What gives me the right to insult others who have no means of responding, or castigating, falsely accusing, insinuating or seeking to create a false impression among “We the People” about a judicial process and the ‘actors’ in that theatre just for political expedience. We are now all “praying” and “begging” for there to be peace. Clearly the peace of our nation means so much to us. That being the case, did we realise that we were “abusing our own rights and freedoms” including the peace that we continue to take so much for granted simply because we allowed ourselves to be consumed by our politics and entrenched positions to the extent that we could even defend the very actions aimed at disturbing our peace in the name of “our rights and freedoms”? The ones I blame the most are the very intellectuals who know how to interpret the law in their favour and who therefore take an entrenched position and would argue and defend it ‘with bow and arrows’ till thy kingdom come.

In a small but post-modern industrialised and high-tech but religiously strict country like Singapore who until recently enjoyed the highest Gross Domestic product (GDP) with enviable income per head in the world, spitting in public is PROHIBITED and the law on spitting includes a fine, public lashing (yes, please call Oye Lithur) even imprisonment (I guess for repeat offenders).

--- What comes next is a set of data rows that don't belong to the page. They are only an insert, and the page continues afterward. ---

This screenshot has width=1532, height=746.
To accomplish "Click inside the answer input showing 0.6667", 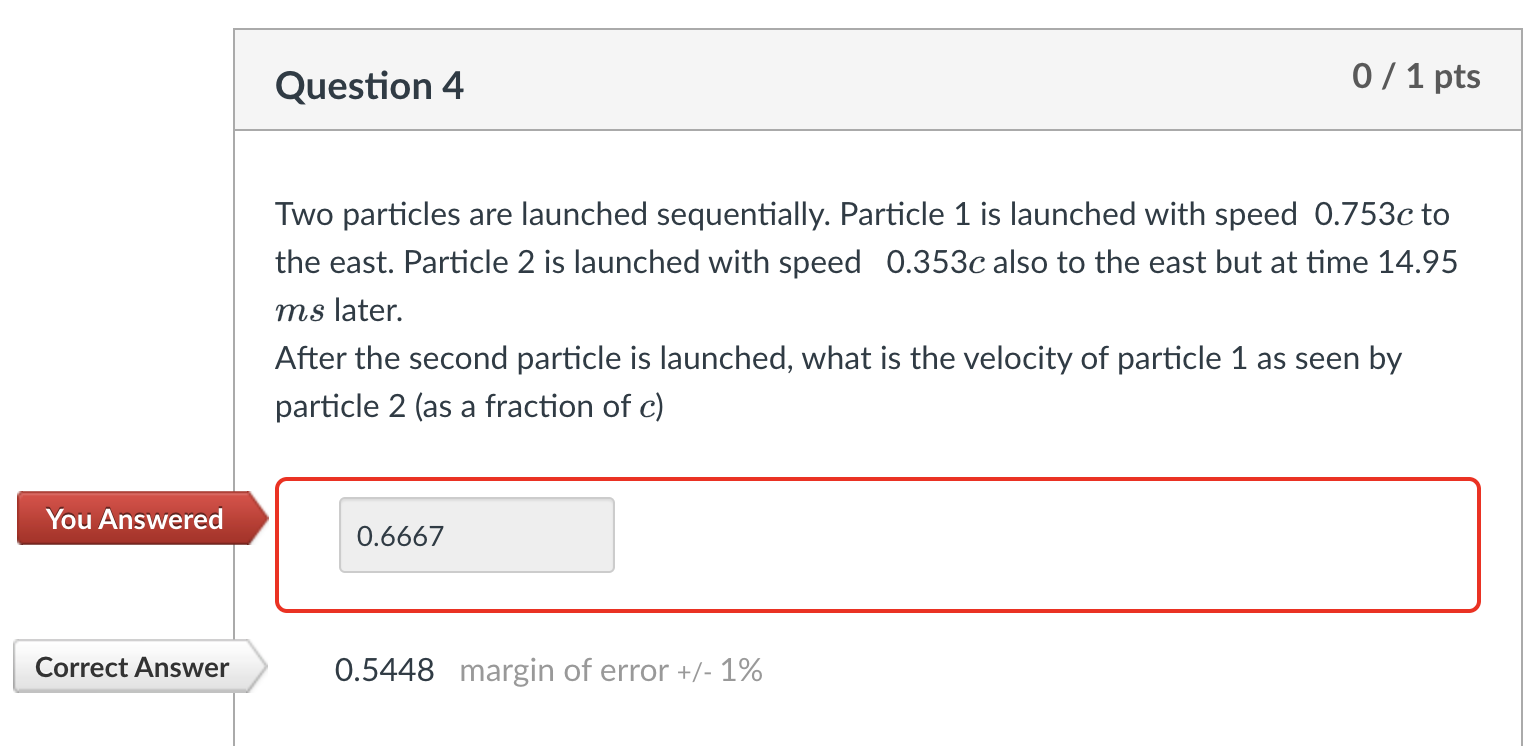I will [x=476, y=535].
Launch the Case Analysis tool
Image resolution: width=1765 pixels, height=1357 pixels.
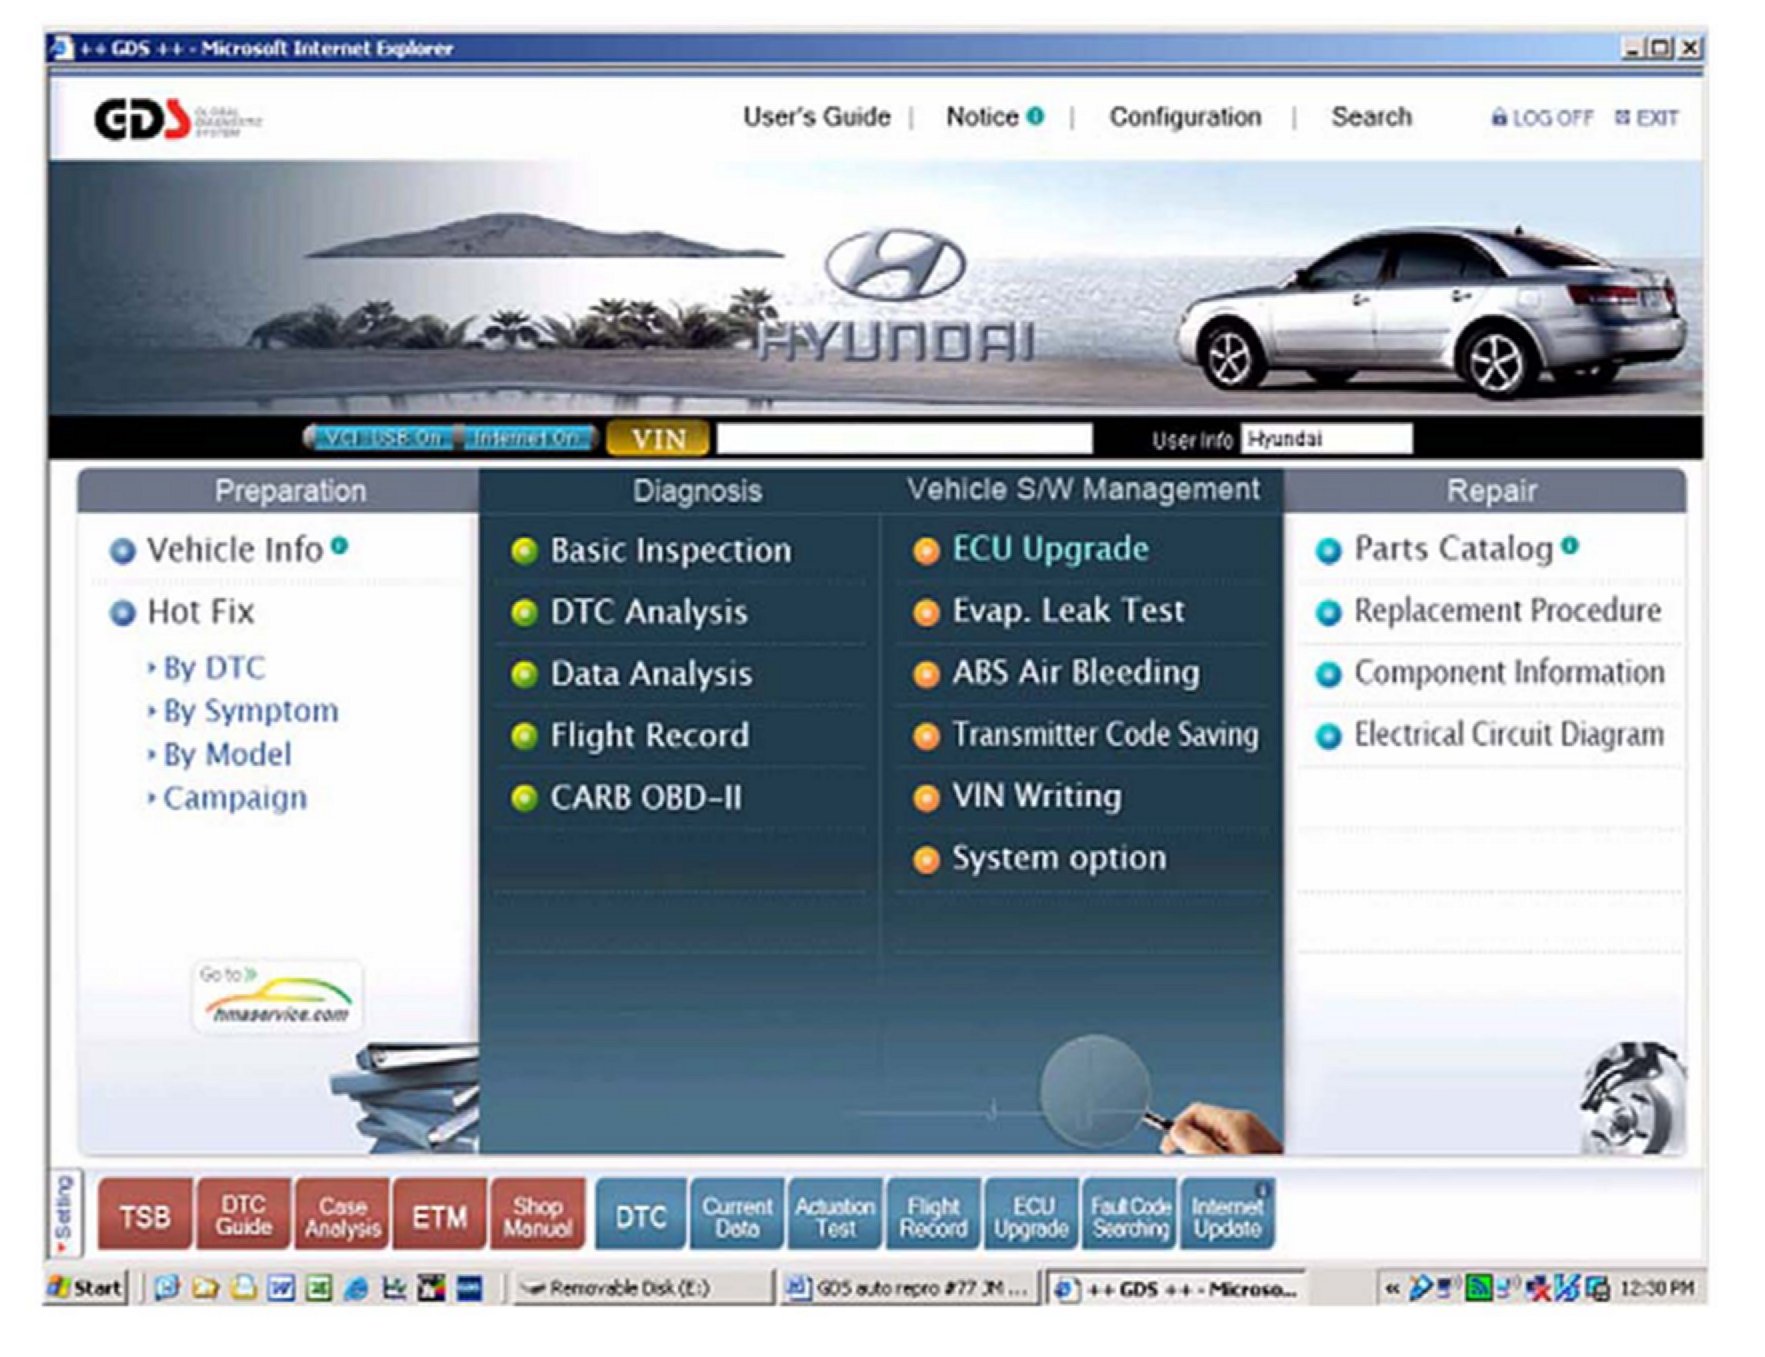(x=342, y=1216)
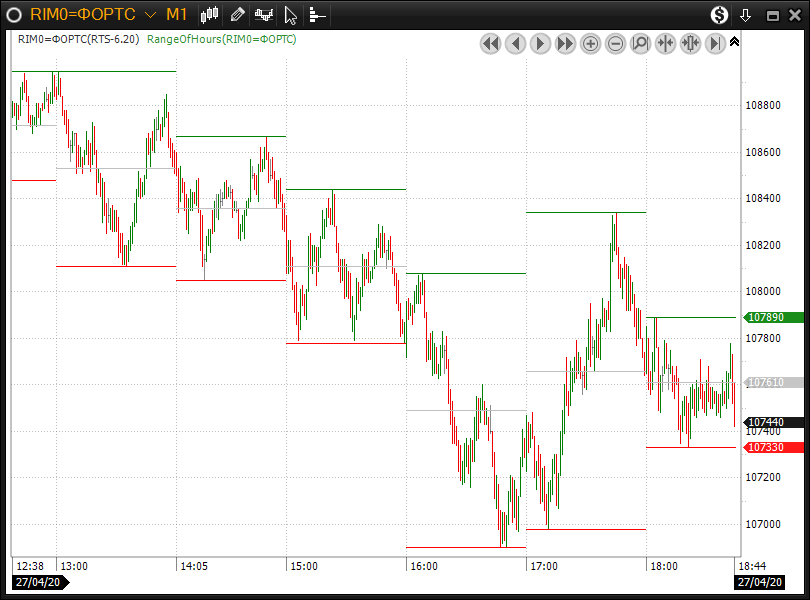
Task: Click the candle spacing expand button
Action: pyautogui.click(x=691, y=43)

Compared to the vitriolic, crass and daft utterances spewed out of their mouths (accompanied by foul spit) by our Ghanaian culprits who have been sanctioned by the supreme court, SPITTING you would have thought is nothing to write home about. In Singapore, it does matter and any visitor to that country knows full well they cannot ‘break’ the law. An American recalcitrant teenage school boy on holiday there who sprayed graffiti on cars was sentenced to 50 lashes and locked up and it took ‘pleadings’ from then president Clinton and payment of a hefty fine for his release.

Just as “one man’s meat is another man’s Lopez”, in the same way the “freedoms” we take for granted and abuse everyday do not come cheap in other jurisdictions. Even in America where I guess a lot of the ‘nay sayers’ do gooders ‘and so-called legal luminaries posing as constitutional experts are ‘hiding’, “freedoms” have their limits. That ours has become a ‘permissive society’ allowing us to ignore a lot of things which hitherto were offensive, even abominable e.g. sexual immorality does not make it right. In the US evangelical churches (and I guess in Ghana too), fornication is abominable, wrong and unacceptable yet who really cares? In Tunisia, ‘consorting with a girl who is not married to you is punishable as a crime of “immorality” including public lashing and imprisonment. So, where are those shouting about rights? Why don’t you do something? Remember Paul’s saying to the Corinthians: “All things are “lawful” but not all things are expedient”. In other words, know who you are and operate with commonsense and a sense of decency with a desire to please just one person – your maker. In the process, you will be doing humanity a great service.

Folks, let’s be sensible, reasonable and above all civil in all our dealings, and then we shall begin to enjoy our rights shall we? Oh by the way, you can be critical, even take a stance on the issues in court. That is within your right and is certainly not contemptuous as long as you do not insult anybody, or incite others to cause havoc in our otherwise peaceful and stable society.